* TASK PROMPT:
In the passage on family size below, set down word for word everything from "Analysis of Family" down to "spite of values.".

* QUOTED PASSAGE:
We should note parenthetically, as well, that the self-direction–conformity items in the Kohn scale may be suffering some contamination as a consequence of the popularization of the developmental childrearing literature since the items were first constructed. We shall come back to this point shortly. It is also true that the self-
direction versus conformity scale is related to but not identical with achievement motivation.
In connection with sibsize influence on parental attention and interaction with children, an important effort at estimating the sibsize effect on time spent with children has been made by Peter Lindert (1978). Lindert used the basic data from the Cornell–Syracuse time-budget study of 1296 Syracuse families in 1967–1968. Lindert's analysis of these data is ingenious and described in detail in his book. Here we will simply note that a major finding is that the total amount of time parents spent on children was primarily a function of the ages and numbers of children, rather than of parental characteristics such as education, woman's labor force participation, mother's age, or father's socioeconomic status. These background variables turned out to be statistically insignificant when it came to time inputs. Hence, although parents of higher socioeconomic status and education spent more time per child, this was because such parents had fewer children.
Finally, in this section on parental "treatments" (parental interventions in the child's cognitive development) by sibsize we should mention that the intensive research by many psychologists on this topic (and on birth order) has been primarily concerned with the affective rather than the cognitive consequences of differential family size. Numerous psychologists have been interested in the changing emotional quality of interactions with children, shifting constellations of power, and also affection among families of different size. Studies of the process of interaction suggest that as additional children are born constellations do change. For some of the more recent studies of such processes see M. E. Lamb and B. Sutton-Smith (1982). However, these studies also suggest that it is difficult to characterize the changes in ways that psychiatrists might once have suggested—dethronement of the oldest child, hostility toward the new born, and so on. Rather, siblings have wide-ranging types of interactions and relationships—both outgoing and social as well as ambivalent and hostile. In effect, systematic studies of process do not lead us to think that the period of family-building is one so strongly characterized by particular types of sibling relationships that they inevitably lead to permanent personality changes or imprints on individuals depending on number of siblings, or ordinal position. We will see in our last section that there seem to be few, if any, major personality differences by sibsize.
Analysis of Family Size and Parents' Valuation of Intellectual Curiosity Versus Obedience
As has been suggested, one possible reason for the higher educational attainment of those in small families is that parents in small families may place a greater value on intellectual curiosity versus obedience than parents in large families. We should note here that given the data available, the discussion will be confined to expressed values, rather than behavior. Hence, the analysis will approach only marginally the issue of whether family size constrains and shapes behavior in spite of values.

* RECORD EXCERPTS:
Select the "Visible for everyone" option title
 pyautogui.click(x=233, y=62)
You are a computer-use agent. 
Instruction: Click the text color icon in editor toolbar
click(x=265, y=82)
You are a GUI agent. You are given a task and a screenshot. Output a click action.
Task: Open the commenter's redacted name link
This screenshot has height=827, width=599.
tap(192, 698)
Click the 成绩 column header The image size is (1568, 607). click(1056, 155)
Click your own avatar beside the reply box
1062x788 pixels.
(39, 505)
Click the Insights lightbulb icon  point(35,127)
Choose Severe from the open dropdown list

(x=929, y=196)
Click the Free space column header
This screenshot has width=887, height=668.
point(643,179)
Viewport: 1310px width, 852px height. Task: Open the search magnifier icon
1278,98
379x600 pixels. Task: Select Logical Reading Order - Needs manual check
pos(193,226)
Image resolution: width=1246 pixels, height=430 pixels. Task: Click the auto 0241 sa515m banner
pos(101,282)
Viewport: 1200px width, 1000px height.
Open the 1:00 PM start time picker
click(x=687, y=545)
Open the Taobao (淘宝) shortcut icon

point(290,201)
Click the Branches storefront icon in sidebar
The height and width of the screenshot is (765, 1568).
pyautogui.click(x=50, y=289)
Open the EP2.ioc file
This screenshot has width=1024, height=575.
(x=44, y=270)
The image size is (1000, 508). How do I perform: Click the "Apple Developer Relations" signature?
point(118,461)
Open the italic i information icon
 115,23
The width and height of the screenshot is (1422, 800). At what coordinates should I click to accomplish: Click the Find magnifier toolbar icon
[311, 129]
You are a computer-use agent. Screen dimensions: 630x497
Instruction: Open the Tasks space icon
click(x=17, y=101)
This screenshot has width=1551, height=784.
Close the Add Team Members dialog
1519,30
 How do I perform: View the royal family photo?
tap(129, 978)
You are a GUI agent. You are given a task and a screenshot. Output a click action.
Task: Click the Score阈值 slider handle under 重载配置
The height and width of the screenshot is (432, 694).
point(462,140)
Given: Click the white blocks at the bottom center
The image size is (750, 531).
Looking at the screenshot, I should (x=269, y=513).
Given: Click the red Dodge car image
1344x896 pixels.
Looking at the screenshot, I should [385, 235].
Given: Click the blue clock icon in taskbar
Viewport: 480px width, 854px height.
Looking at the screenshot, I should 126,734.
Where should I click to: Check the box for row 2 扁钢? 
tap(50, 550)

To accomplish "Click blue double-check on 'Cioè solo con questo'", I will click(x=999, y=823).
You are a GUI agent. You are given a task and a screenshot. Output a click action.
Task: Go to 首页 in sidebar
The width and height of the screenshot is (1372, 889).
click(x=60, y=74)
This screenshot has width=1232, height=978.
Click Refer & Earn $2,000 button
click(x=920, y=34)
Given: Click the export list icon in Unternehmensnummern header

* IN RESPONSE:
Analysis of Family Size and Parents' Valuation of Intellectual Curiosity Versus Obedience
As has been suggested, one possible reason for the higher educational attainment of those in small families is that parents in small families may place a greater value on intellectual curiosity versus obedience than parents in large families. We should note here that given the data available, the discussion will be confined to expressed values, rather than behavior. Hence, the analysis will approach only marginally the issue of whether family size constrains and shapes behavior in spite of values.